Entrados en desgracia, rompiendo prejuicios, taladrando el alma marchita.
(Permítaseme ladrar sobre el lodo. Dejar una a una, cada mina, esperando romper carne, huesos, dientes, cráneos)
El problema no radica en la insalvabilidad del individuo, el problema radica en el movimiento perentorio al que consigna su satisfacción. En una madrugada lluviosa, con esa capa de podredumbre que trae consigo el saberse mal habitado, saque de mi bolsillo un martillo con el cual poder azotar mi mano. Pensé en todas las posibles maneras para torturarme. Quise que mi mano no volviera a sus movimientos conocidos. Quise mutilarle. Después de las cien primeras descargas, el azote en mi pulso era tal que no sabia como mantener a la mano que castigaba. A buen cometido, ella sabia que dejar esa tarea inconclusa repercutiría no sólo en mi estado de ánimo, sino que la mano castigada, al lograr recuperarse, olvidaría todo el dolor sufrido.
A la mañana desperté no como quién sale del sueño que trae descanso.

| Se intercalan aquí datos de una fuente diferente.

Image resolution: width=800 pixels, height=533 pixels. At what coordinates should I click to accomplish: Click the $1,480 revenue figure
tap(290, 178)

Desperté sonámbulo. Resistiendo apenas el punzar de la mano castigada. Era el momento. Tenía que cortarla.
Limpié hasta donde llegaba la parte afectada. Me unté un poco de desinfectante y preparé la sierrilla.
Con el filo del acero tocando esa parte ahora insensible de mi piel, noté que no tenía porqué cortar mi mano, ella no tenía parte en el asunto. El culpable era mi tobillo. Sin él no hubiese podido llegar hasta ningún lugar. Supe que si lo cortaba, estaría a salvo de moverme nuevamente hasta el televisor en dónde, no sin descaro, unas fofas caderas se pavoneaban a su entera complacencia sobre ese pene erecto.